A construction project under an infrastructure spending program lasts only so long; there is a start date and an end date, once completed the job is over. The person who filled one of the jobs for that project is then out of a job, unless there is another infrastructure job available to the company. But then that job also has a finite timeline to completion. To the worker, that is not long-term employment. It is not stable employment. To the statistician and politician, it is job creation.
The other flaw with infrastructure spending is that it employs only a select portion of workers. Spending billions on infrastructure on building new transit, roads, and bridges sounds good for the trades, but it does not help the Information Technology workers displaced when their jobs were outsourced overseas. Nor does it help nurses who are laid off due to cutbacks at the local hospital. Nor does it help food service workers when the restaurant they work for closes down. Under the “Keynesian” theory, the infrastructure workers would spend their pay, stimulating the economy and creating jobs — the trickle down effect. Theory is not reality. It would take a lot of infrastructure work to cause that and the Liberal plan is not enough in that case.
While some would argue that unemployed or under-employed workers in one sector could retrain to work in another, that takes years to do; up to five years in some of the building trades. By then the infrastructure program is over, the projects are done, and the economy has more unemployed or under-employed workers than before. Yet another problem to deal with.
The other issue with infrastructure-based job creation is the lack of equality between the provinces. A bridge project in Ontario might be won by a Quebec-based company using Quebec-based employees, while there is a high rate of local trades who would get shut out. Meanwhile Ontario-based companies winning contracts in Quebec would have to employ Quebec-based workers because there is no agreement for free-and-fair movement of trade-based employees across provincial boundaries.
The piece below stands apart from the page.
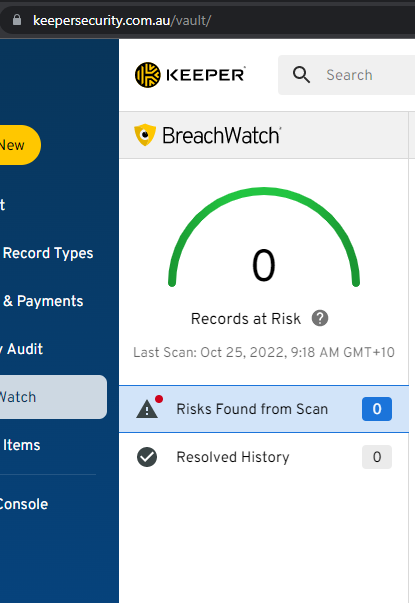Click the warning triangle risks icon

(x=147, y=409)
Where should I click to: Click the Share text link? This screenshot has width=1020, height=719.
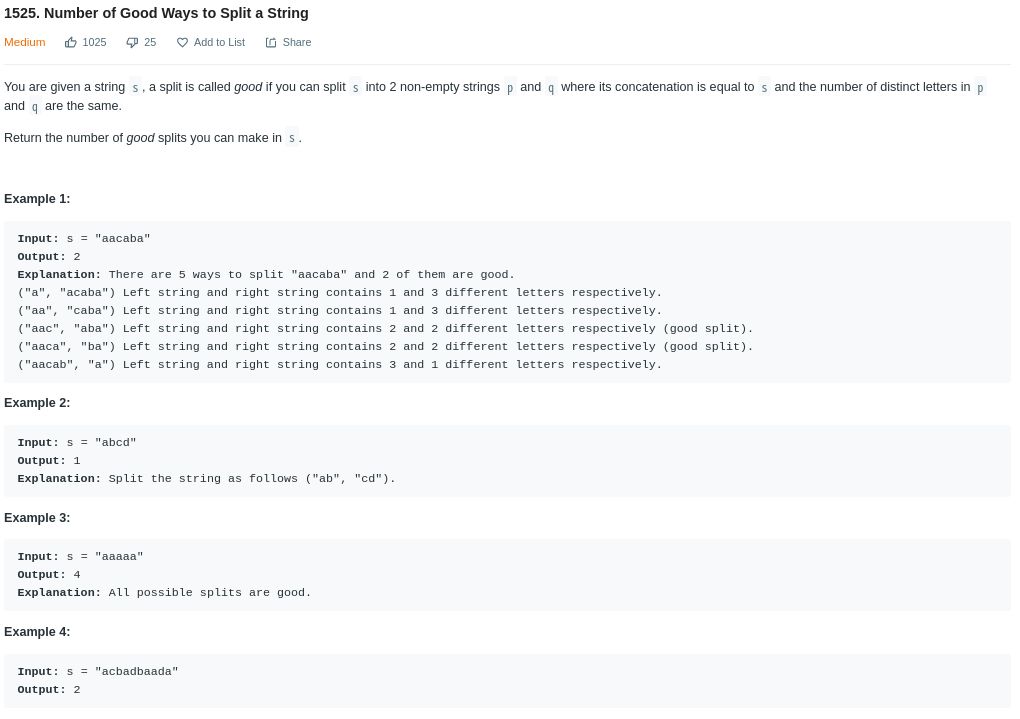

Ontario allows outside trades, Quebec does not. These imbalances exist in other provinces as well.
Meaningful job creation means creating full-time, long-term employment. Long-term employment leads to stability for the worker and their family, and the ability to plan purchases, make purchases and grow the economy in a sustainable way. Job creation must be fair and equitable to all sectors of the economy, not favouring one sector over another. The best way to do this, is with taxation rates that are competitive, free trade between the provinces, and government-based programs that do not play one sector against the other. Creating jobs using infrastructure spending is not a good way to create jobs.